▸ **Required work**:
**1.** In the excerpt on the post-quantum mainnet, by what year does the European Commission require full migration?
**2.** From the excerpt on the post-quantum mainnet, list every date given with a month, and pair each with the event it marks.
**3.** Write the next part of the excerpt on the post-quantum mainnet, picking up after its final sentence.

The mainnet runs on NIST’s ML-DSA algorithm — the standardized version of CRYSTALS-Dilithium, published as FIPS 204 — for all transaction signatures. The system enforces an “irreversible security transition”: once a user adopts post-quantum keys, the protocol automatically blocks any subsequent transaction attempts using classical cryptographic methods.

The Quantum Insider confirmed that the launch is directly timed to accelerating regulatory pressure: Google published research in late March 2026 estimating that breaking Bitcoin’s elliptic curve cryptography would require fewer than 500,000 qubits — far below previous estimates — while Ethereum co-founder Vitalik Buterin outlined a quantum migration plan in February 2026.

Why Timing Matters

NIST finalized its post-quantum cryptographic standards in August 2024. The European Commission has mandated member states begin national post-quantum strategies by 2026, with full migration required by 2035. The White House’s National Cybersecurity Strategy in March 2026 accelerated federal adoption of post-quantum cryptography.

▸ **Provided data**:
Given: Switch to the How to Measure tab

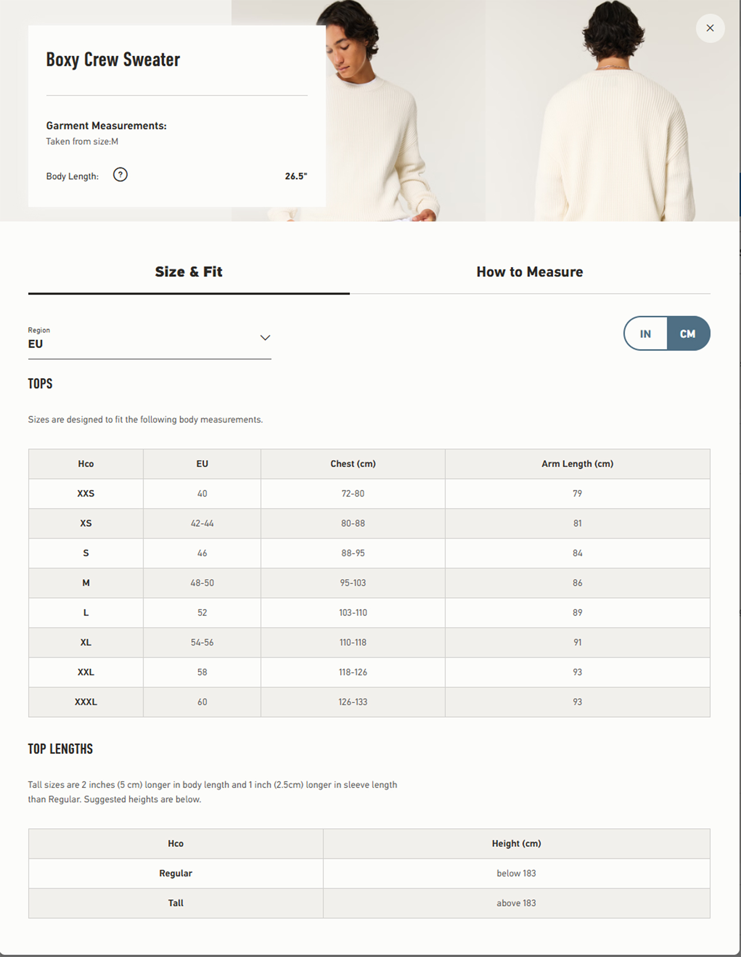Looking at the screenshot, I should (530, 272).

▸ **Outputs for the tasks**:
**1.** 2035

**2.**
- Late March 2026: Google published research estimating that breaking Bitcoin's elliptic curve cryptography would require fewer than 500,000 qubits.
- February 2026: Ethereum co-founder Vitalik Buterin outlined a quantum migration plan.
- August 2024: NIST finalized its post-quantum cryptographic standards.
- March 2026: The White House's National Cybersecurity Strategy accelerated federal adoption of post-quantum cryptography.

**3.**
Industry analysts have warned that approximately 4.5 million Bitcoin sit in addresses with exposed public keys, potentially vulnerable once quantum capability reaches the necessary threshold. Naoris Protocol’s CEO first outlined this threat model in detail, warning that “harvest now, decrypt later” attacks are already underway — meaning encrypted data is being collected today in anticipation of future decryption capability.

What the Network Offers

Naoris operates as a Sub-Zero Layer — infrastructure positioned beneath traditional L1 and L2 networks, designed to secure validators, wallets, exchanges, DeFi protocols, and cross-chain bridges. Users who move assets to Naoris receive quantum-resistant protection; assets remaining on classical chains stay exposed.

“Assets moved to Naoris become quantum-secure, while assets left on classical chains remain vulnerable. The earlier users migrate, the smaller their exposure window,” Szerezla told Decrypt. In September 2025, Naoris was cited in an SEC research submission as the reference model for the Post-Quantum Financial Infrastructure Framework (PQFIF).